"Just Mercy": pedindo misericórdia à cotovia
You just hold your head high and keep those fists down. No matter what anybody says to you, don’t you let ‘em get your goat. Try fighting with your head for a change.” Atticus Finch, "To Kill a Mocking Bird" (Harper Lee)
Visto em tempos como uma das promessas de Sundance, Destin Daniel Cretton demarcou-se dos pequenos “darlings” como “I Am Not a Hipster” (2012) ou “Short Term 12” (2013) para desembarcar entre projetos de maior escala confinados a uma certa tradição hollywoodesca. Começou essa jornada através da Lionsgate, numa adaptação ao livro biográfico de Jeannette Walls, “The Glass Castle” (2017), provando que desde “Lost Weekend” (Billy Wilder, 1945), filmes sobre os tormentos do álcool dificilmente encontraram credibilidade na indústria norte-americana. Seguiu-se a Warner Bros antes de passar pela Disney, na qual prepara mais um projeto do Universo Cinematográfico da Marvel.
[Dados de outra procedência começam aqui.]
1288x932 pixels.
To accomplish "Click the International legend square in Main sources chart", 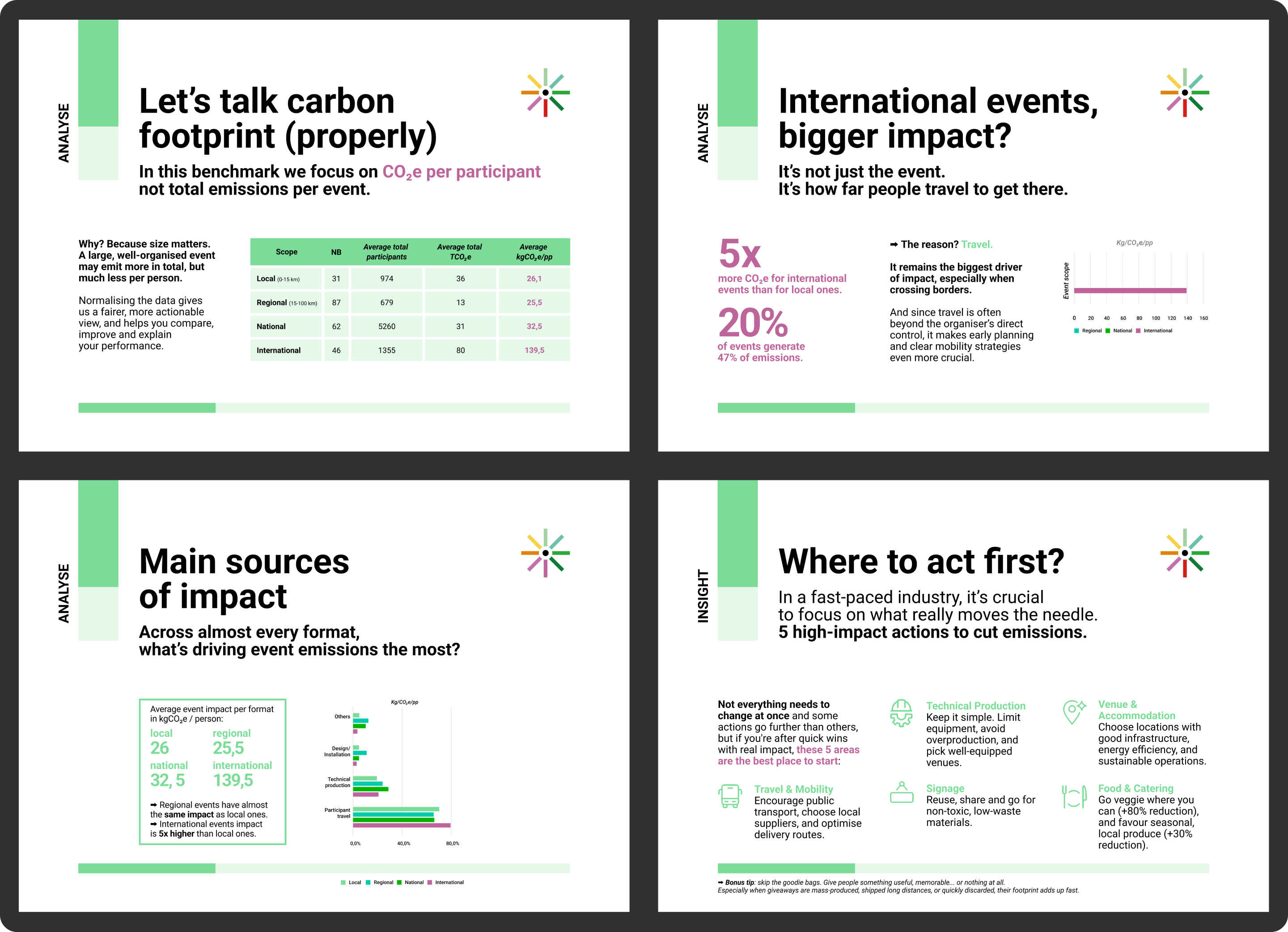I will tap(430, 882).
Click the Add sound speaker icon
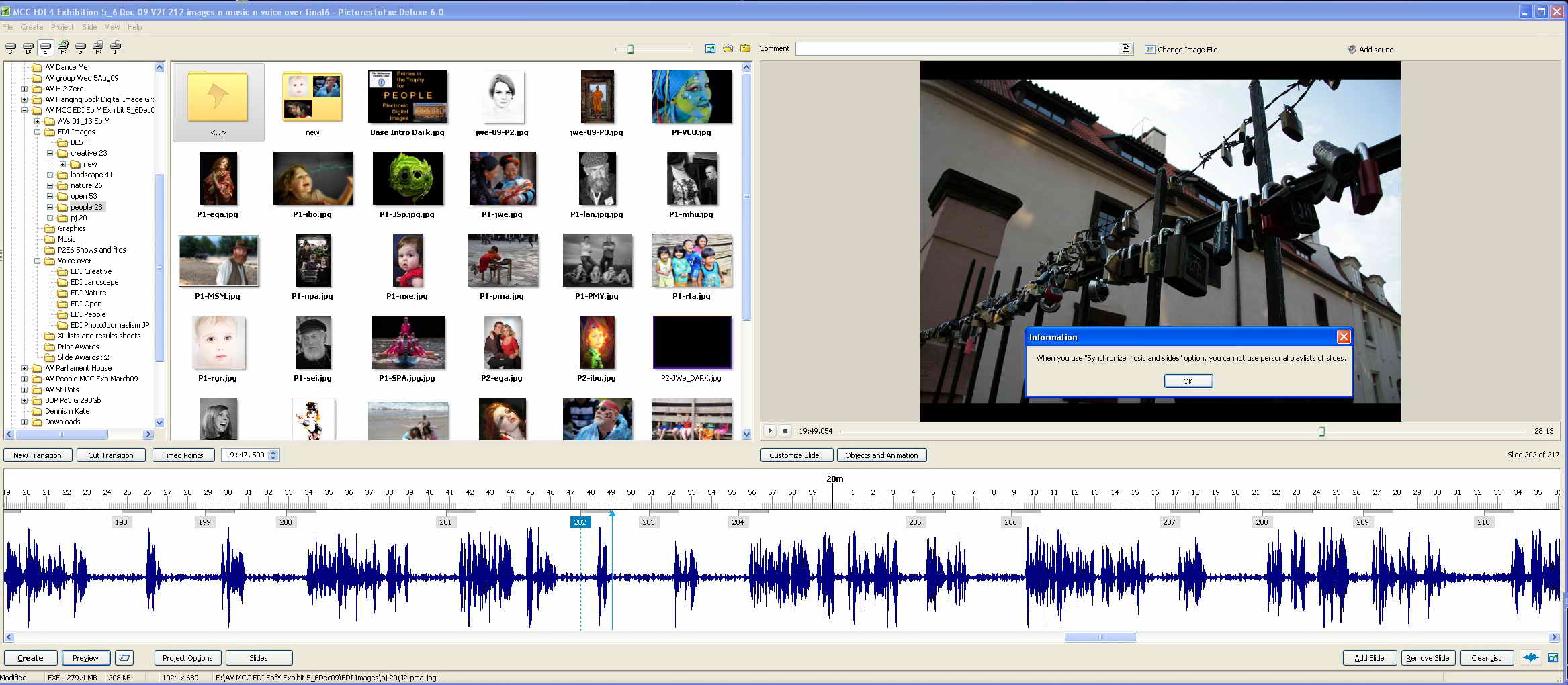This screenshot has width=1568, height=685. tap(1352, 49)
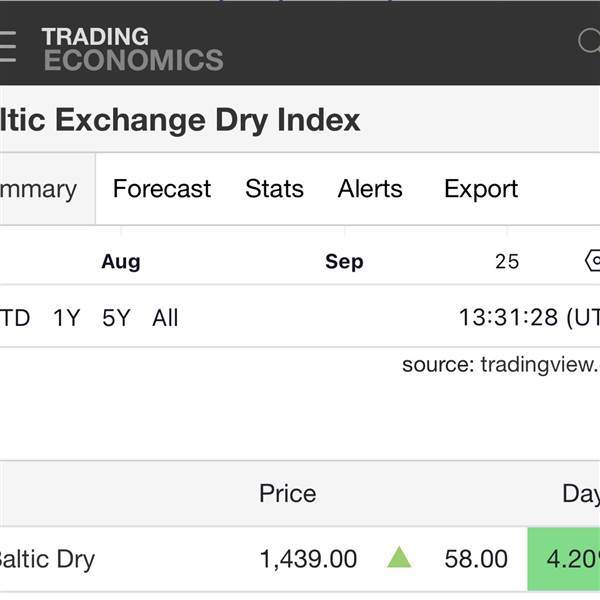Image resolution: width=600 pixels, height=600 pixels.
Task: Show All historical chart data
Action: pos(165,318)
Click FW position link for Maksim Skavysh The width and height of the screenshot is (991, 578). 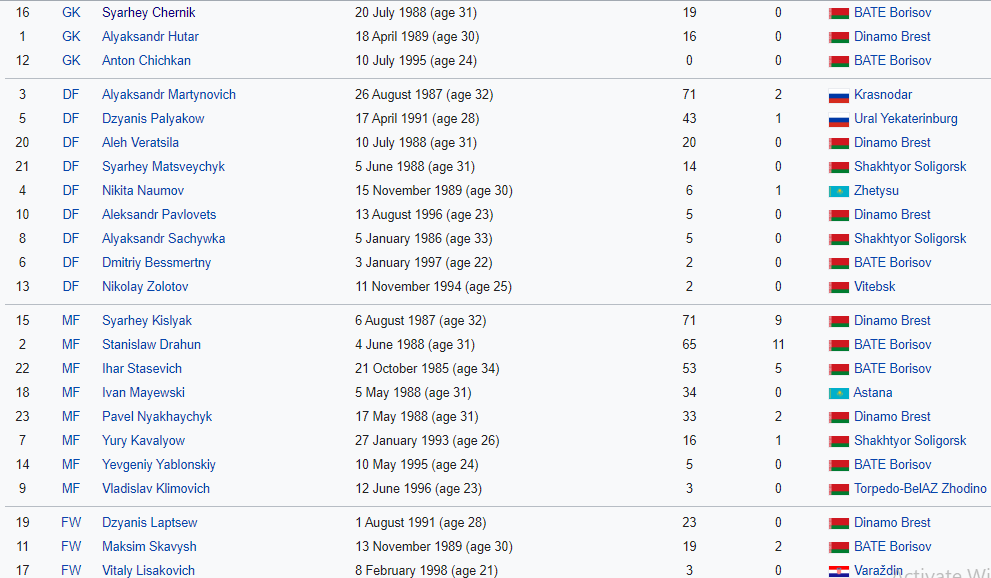[x=71, y=547]
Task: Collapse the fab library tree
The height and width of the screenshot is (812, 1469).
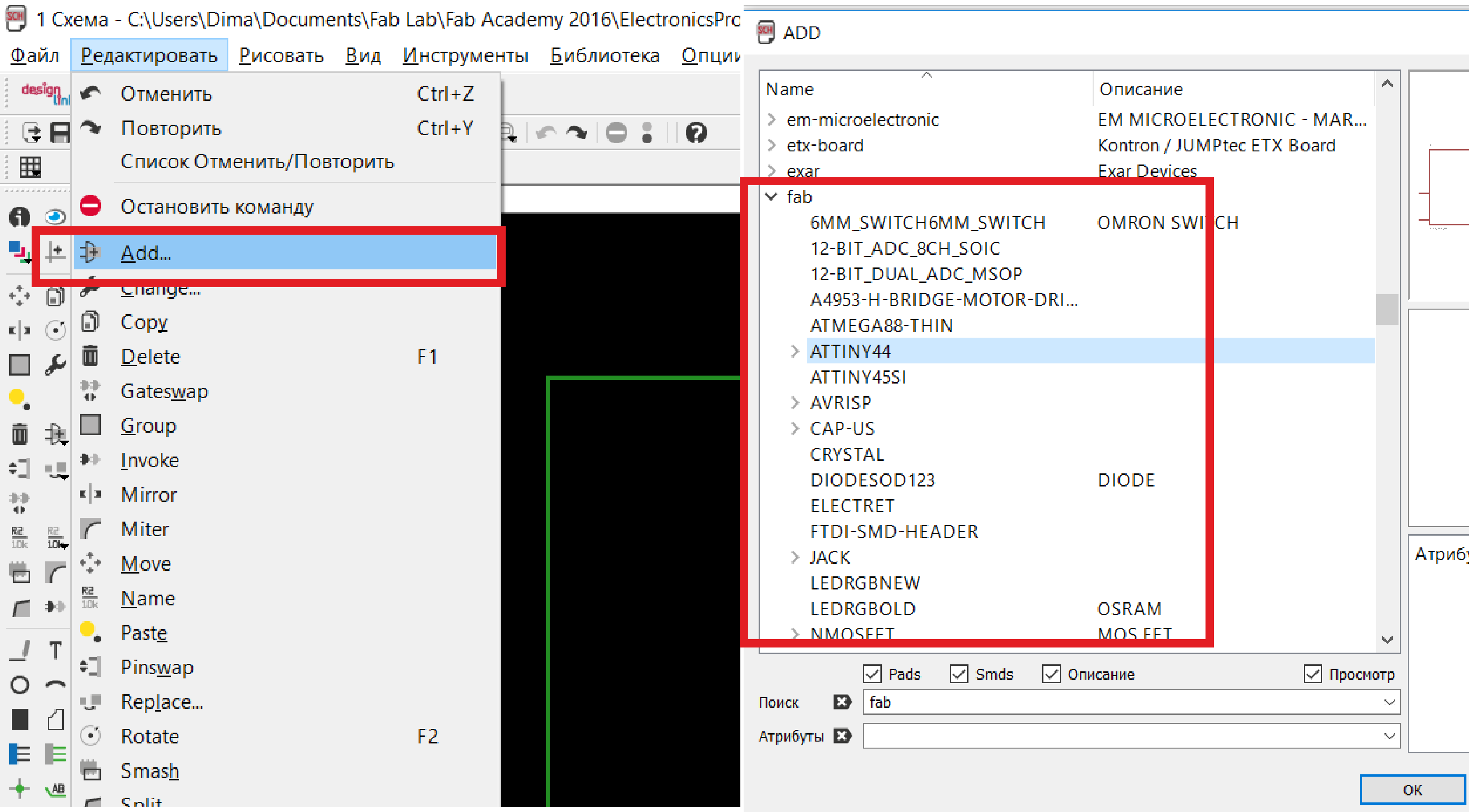Action: [x=771, y=197]
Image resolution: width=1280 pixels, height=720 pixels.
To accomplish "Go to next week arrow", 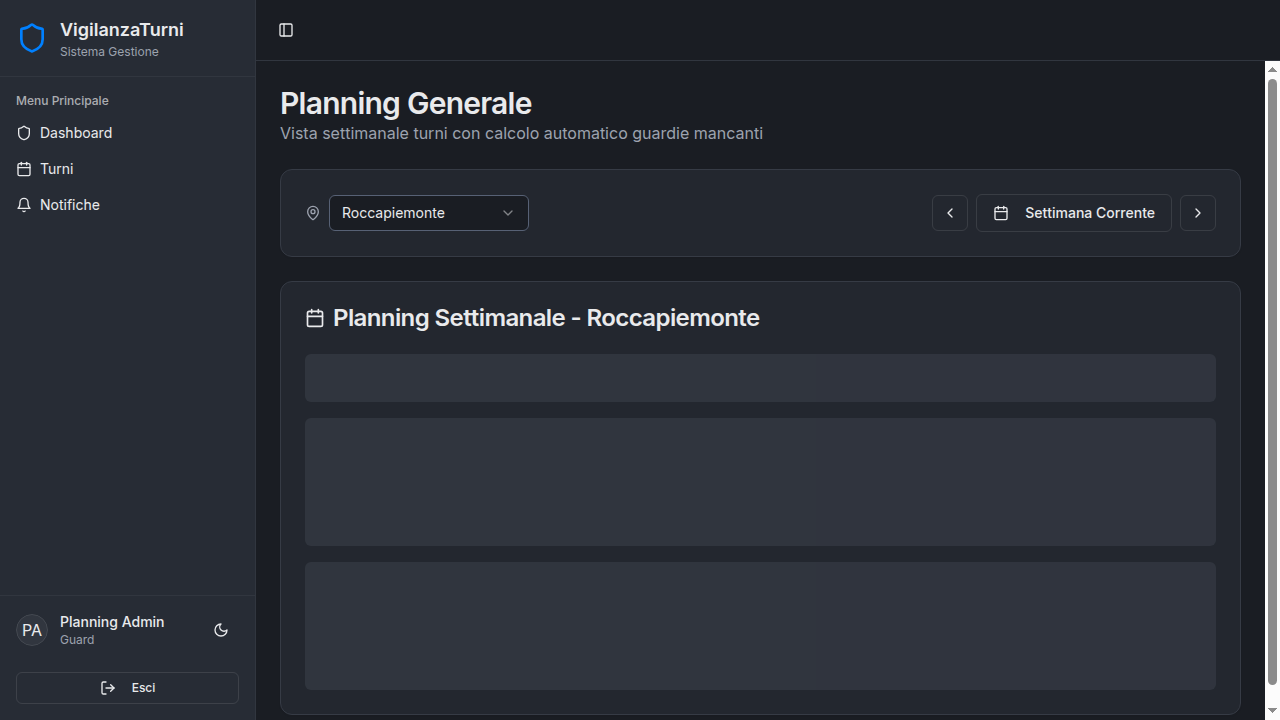I will coord(1198,213).
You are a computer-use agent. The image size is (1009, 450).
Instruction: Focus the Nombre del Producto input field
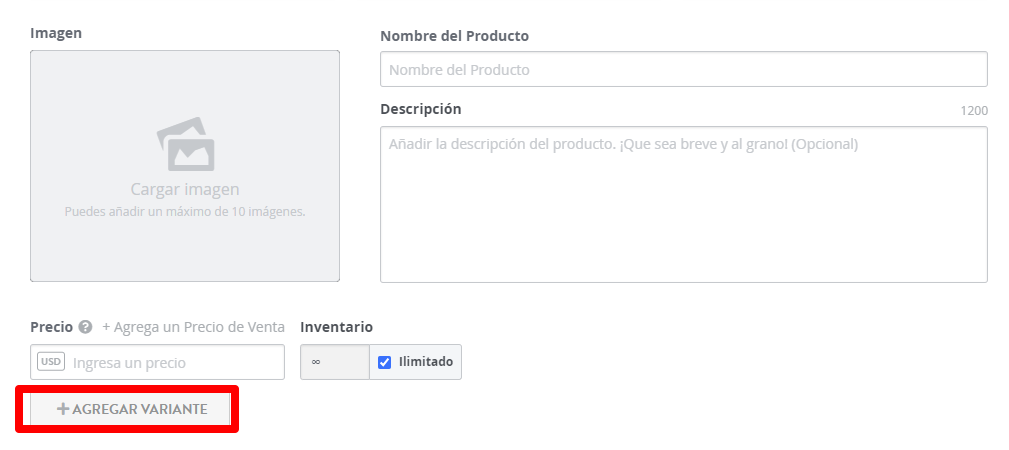[683, 70]
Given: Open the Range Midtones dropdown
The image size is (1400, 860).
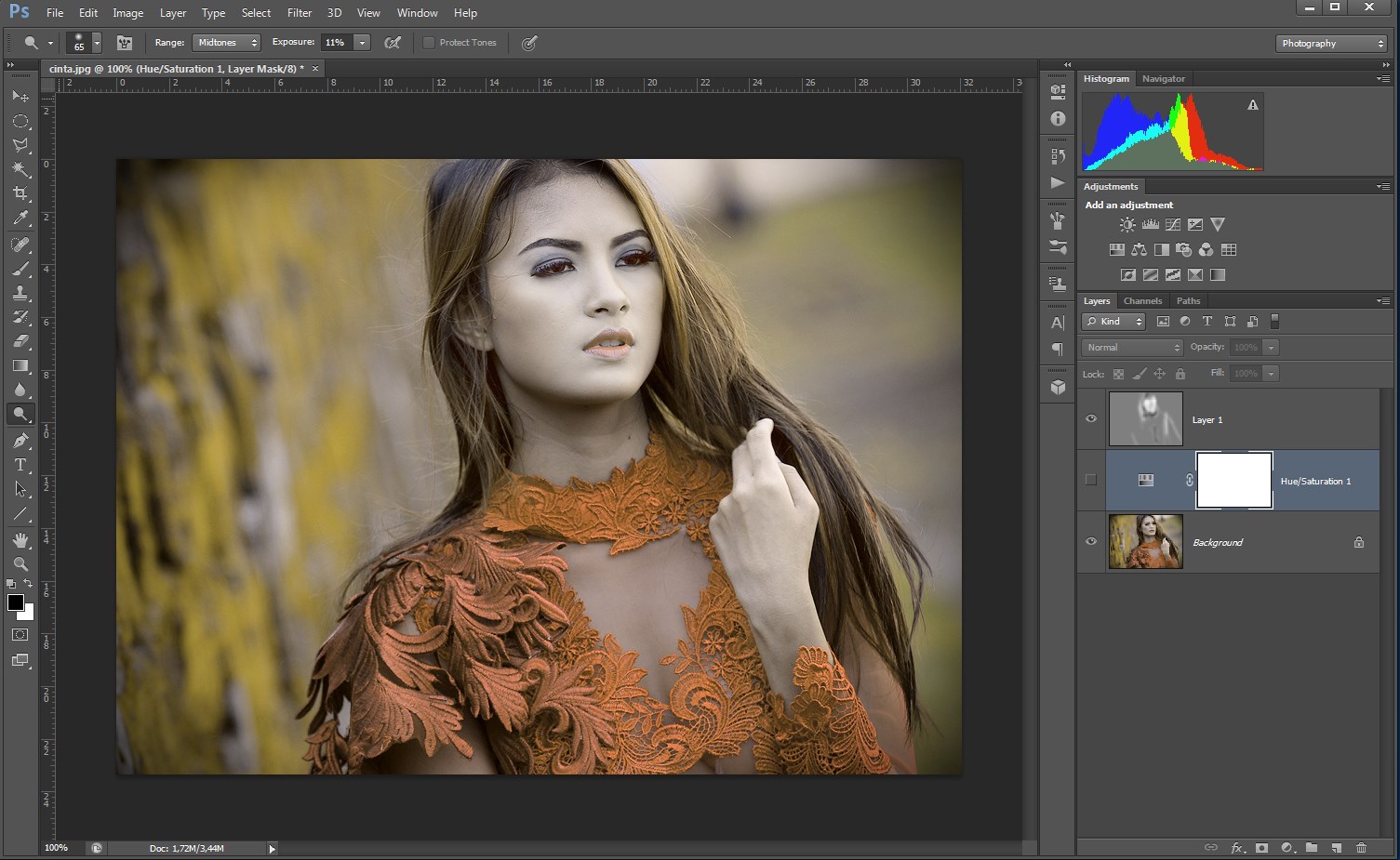Looking at the screenshot, I should pos(226,43).
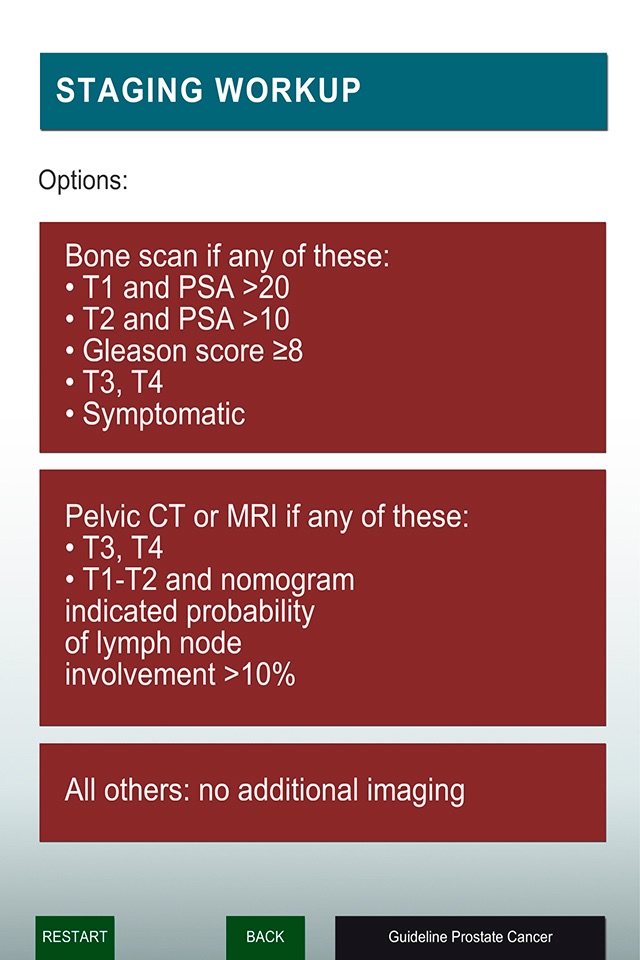Tap the of lymph node text line
Screen dimensions: 640x960
pyautogui.click(x=153, y=643)
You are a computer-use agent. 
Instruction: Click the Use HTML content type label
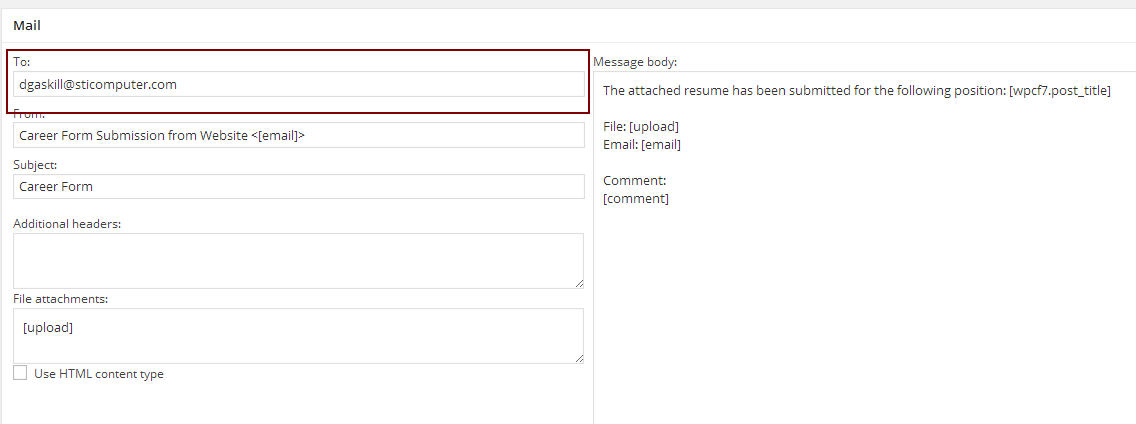98,374
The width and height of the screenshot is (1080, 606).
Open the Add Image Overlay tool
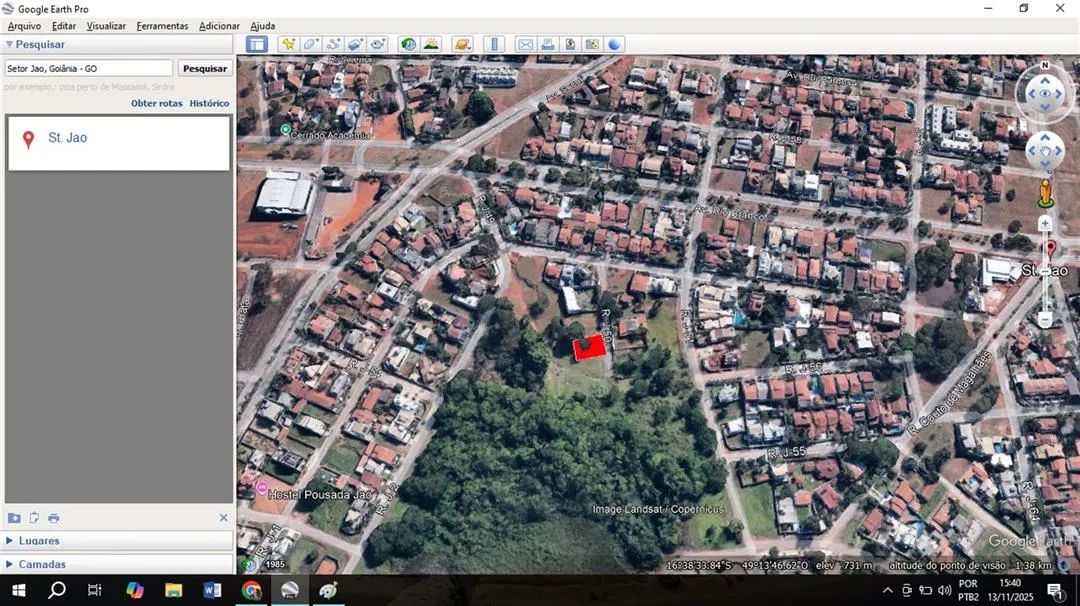pos(356,44)
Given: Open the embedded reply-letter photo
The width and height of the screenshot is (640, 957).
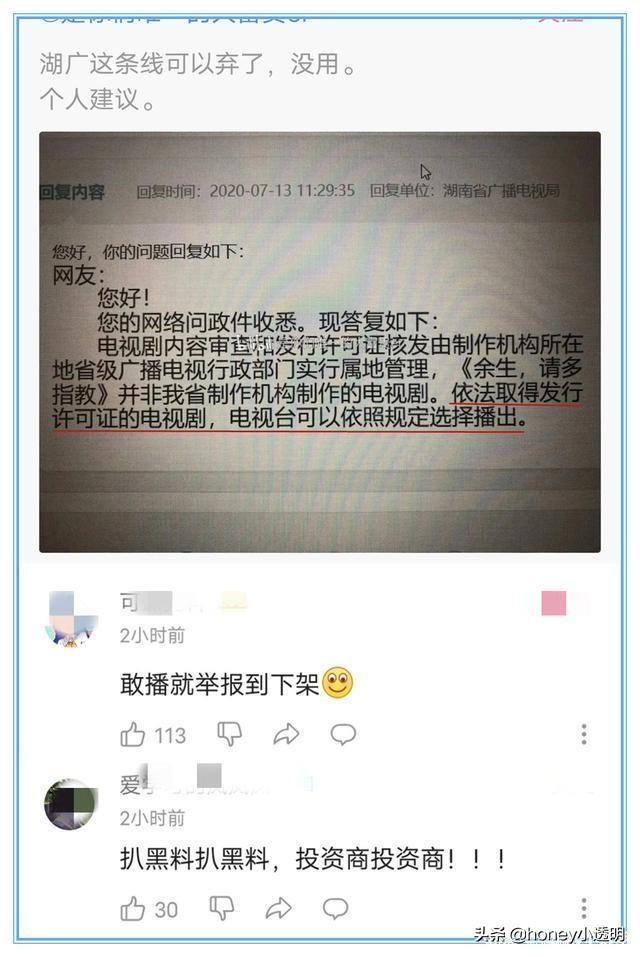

Portanto, restringindo-se à Warner e a este seu “Just Mercy” (“Tudo Pela Justiça”), no alinhamento astral com o cinema humanitário, reconhecemos os gestos ocasionais de Cretton em romper as vestes contidas numa obra “corretíssima” e esperançosa, desde o simbolismo trazido da primeira cena (onde a personagem de Jamie Foxx reflete para além da copa das árvores que o rodeiam), até ao “secundarissímo” guarda prisional que se assumirá como o zeitgeist da consciencialização. Mas tudo em vão, “Just Mercy” engendra-se em perfilhar a mensagem, um episódio do passado que encontra diálogo recorrente na nossa atualidade.
Aqui, o defensor dos direitos civis Bryan Stevenson (Michael B. Jordan), jovem advogado recém formado por Harvard, decide instalar-se em Alabama para defender aqueles que foram condenados à morte por crimes que não cometeram, entre eles está Walter McMillian (Foxx), no qual esta história prioritariamente se foca. Grande parte dos seus clientes são afro-americanos “condenados” desde o início das suas vidas à desigualdade social e a constantes negligências judiciais, e “Just Mercy” não esconde para o que veio: lançar uma espécie de sermão acerca desta temática e reforçar a emergência no combate ao racismo estruturado num país que se autoproclama: “terra de oportunidades iguais”. Há uma convencionalidade na forma como deposita o seu statment, de como esclarece o seu lado de “filme de tribunal” sem um esforço necessário para abordar a falsa-burocracia, recorrendo sem resistência à emoção lacrimante com o apoio incondicional da música fácil e manipuladora.
Destin Daniel Cretton na rodagem com Michael B. Jordan e Jamie Foxx
Sim, até aqui perceberam, “Just Mercy” é um filme calculado e executado para brilhar no paladar das massas e, como acréscimo, triunfar na temporada de prémios utilizado as suas questões sociais e políticas em doses sentimentais. Contudo, há que salientar uma oportunidade perdida do guião em explorar o paralelismo com best-seller “To Kill a Mockingbird” (“Mataram a Cotovia”) de Harper Lee, o qual o filme localiza a sua ação na terra natal da escritora mundialmente eternizada por esse clássico de literatura norte-americana.
Porque mesmo passados 60 anos desde a sua publicação, a personagem de Atticus Finch (curiosamente, também um advogado na defesa de um afro-americano condenado por um crime que não cometera) mantêm-se na ficção como o mais icónico ato de heroísmo racial. Em "Just Mercy”, a certo momento, questionam ao protagonista se ele já visitara o museu em homenagem à escritora conterrânea. A resposta foi negativa, porém, neste caso, era o filme que teria a obrigação de visitar, assim como revisitar vezes sem conta, para demonstrar que mesmo com o “livro modelo“, a América continua com os seus “podres” nos lugares cativo.